Gabriel Rufián, el eterno independentista que se ha pasado la última década viviendo del presupuesto español en el Congreso mientras prometía que dejaría su cargo, se ha erigido como el mesías de la izquierda.
Su nuevo objetivo: montar un Frente Popular plurinacional para frenar a la «ultraderecha».El sainete comenzó hace semanas con sus habituales bravatas en redes y platós amigos: «Algo hay que hacer», «no se para con siglas», «quizá tenga un 0% de apoyo político pero mucho más de apoyo popular». Palabras grandilocuentes de quien lleva años viviendo de rentas mediáticas y del postureo progre, pero que no han encontrado eco ni en su propio partido.
Esquerra Republicana de Catalunya (ERC), esa formación que Rufián dice representar mientras reside cómodamente en Madrid, ha cerrado en banda la ocurrencia. Ni Junqueras ni la cúpula quieren saber nada de disolver siglas ni de aventuras que huelan a liquidación del independentismo en favor de un experimento frentepopulista de andar por casa.
Nadie quiere regalarle a Rufián el liderazgo
Bildu, BNG y hasta los Comuns y Sumar han puesto distancia: nadie quiere regalarle a Rufián el liderazgo de una coalición que, de materializarse, sería un Frankenstein ideológico condenado al fracaso antes de nacer.
Aún así, el show debe continuar.
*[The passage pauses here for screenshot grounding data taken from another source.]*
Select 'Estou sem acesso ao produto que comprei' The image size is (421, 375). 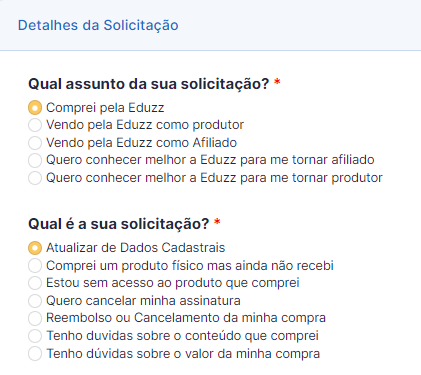35,283
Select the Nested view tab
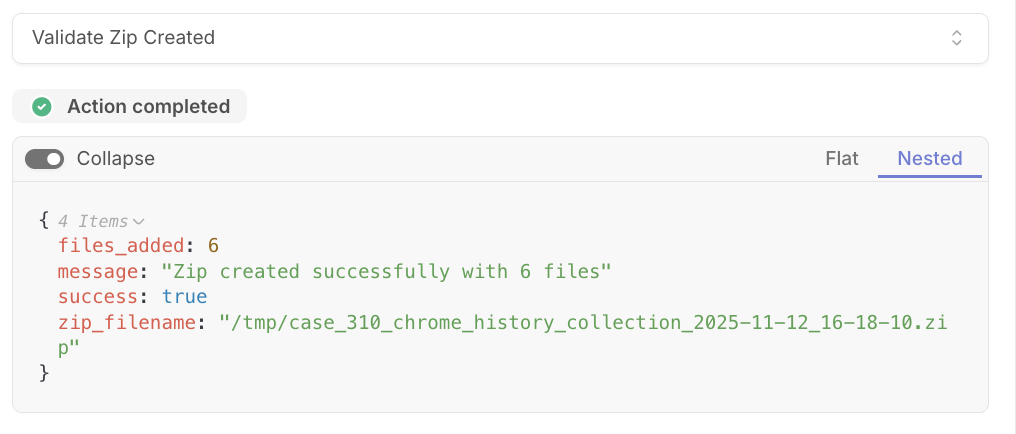 click(930, 159)
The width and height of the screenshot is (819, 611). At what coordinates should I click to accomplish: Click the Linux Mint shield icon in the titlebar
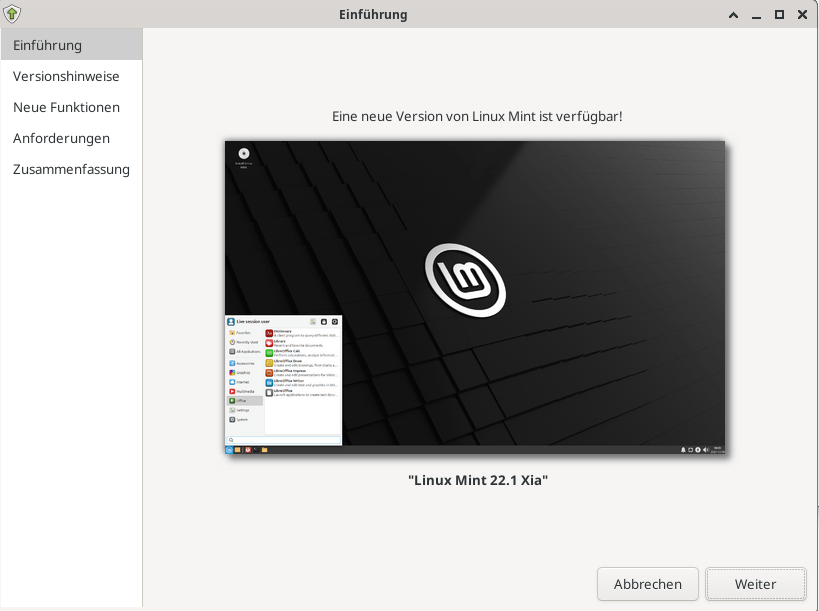point(14,14)
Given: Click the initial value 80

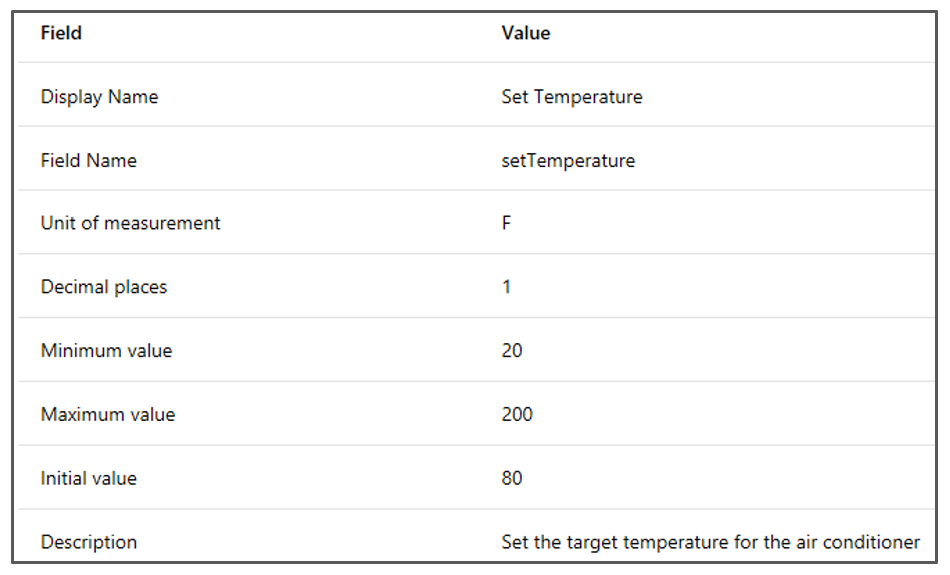Looking at the screenshot, I should click(512, 479).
Este miércoles 18 de febrero de 2026, el independentista de cabecera protagoniza su primer acto en Madrid junto a Emilio Delgado, de Más Madrid, en un evento titulado «Disputar el presente para ganar el futuro». Un título que suena a eslogan de campaña de segunda fila, pero que en realidad resume la desesperación de una izquierda fragmentada que ve cómo PP y Vox avanzan en las encuestas sin apenas oposición seria.
Rufián, que un día juró dejar el escaño si no lograba la independencia en 18 meses y que lleva una década sin mover un dedo por Cataluña más allá de la foto, ahora se postula como salvador de la España que tanto dice odiar. El mismo que presume de «amar Madrid» mientras cobra sueldo público para dinamitarla desde dentro. El mismo que sueña con un frente popular al estilo de los años 30, olvidando convenientemente que aquel experimento acabó en guerra civil, represión y miles de muertos.
Mientras tanto, en las filas de ERC ya hay quien pide «pararle los pies» al díscolo portavoz, al que acusan de creerse «insustituible». El veredicto es claro: Rufián no lidera nada más que su propio ego. Su «Frente Popular» es solo otro capítulo del eterno sainete independentista: mucho ruido, cero nueces y una izquierda española que, por una vez, parece haber olido el engaño.